Europe’s Highest Court Tells Google People Have The “Right To Be Forgotten”

When you search for yourself on Google — and don’t deny you’ve done it at least once — do you love absolutely every bit of information that comes up? No, but you figure, it’s on the Internet, so it’s there forever. But Europe’s highest court has ruled that people have the “right to be forgotten,” and that they should be able to ask Google to remove certain sensitive information from Internet search results.

The Court of Justice of the European Union in Luxembourg handed down the judgement today, basically making Google responsible for that list of search results.

Google had claimed that it was just the conduit of information, basically, and that it was simply offering links to information that’s already free and available on the Internet, reports USA Today.

Now, if someone in Europe asks Google to do so, the company will have to change links if they’re proven to be outdated or if they contain irrelevant information.

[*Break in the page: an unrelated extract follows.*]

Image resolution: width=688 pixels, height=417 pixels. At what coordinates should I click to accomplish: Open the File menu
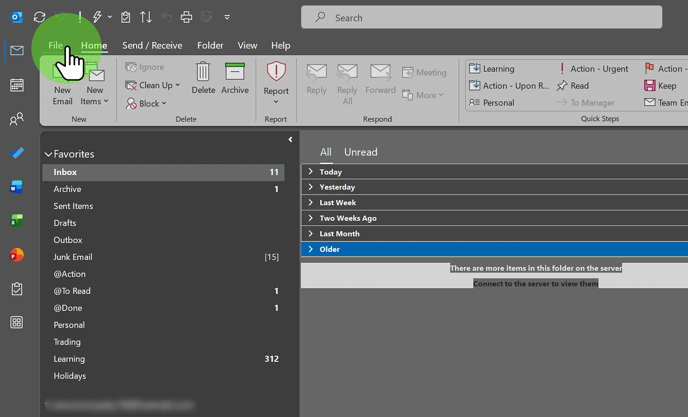pyautogui.click(x=55, y=45)
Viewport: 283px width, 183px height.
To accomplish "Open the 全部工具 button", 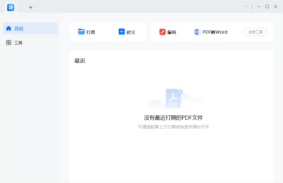I will point(255,32).
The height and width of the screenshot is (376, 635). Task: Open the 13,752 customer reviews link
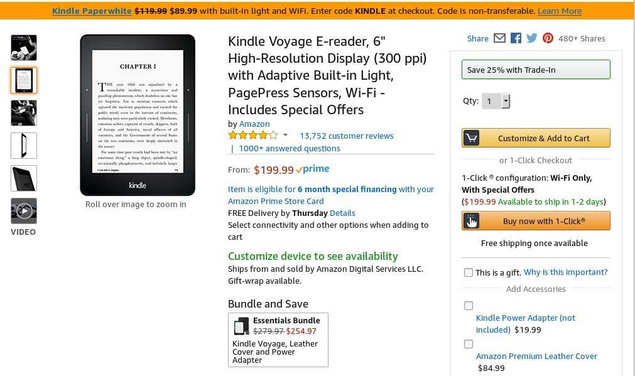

“If, following a search made on the basis of a person’s name, the list of results displays a link to a web page which contains information on the person in question, that data subject may approach the operator directly and, where the operator does not grant his request, bring the matter before the competent authorities in order to obtain, under certain conditions, the removal of that link from the list of results,” the judges said in their ruling.

“An Internet search engine operator is responsible for the processing that it carries out of personal data which appear on web pages published by third parties,” the judges added.

This case came about when a man in Spain argued that the Google search results for his name brought up details of an auction of his repossessed home that infringed on his privacy rights.

Google doesn’t sound pleased by this turn of events, which is likely to be lauded by some privacy advocates and disparaged by those seeking freedom of information on the Internet.

“This is a disappointing ruling for search engines and online publishers in general,” Google said in a statement. “We now need to take time to analyze the implications.”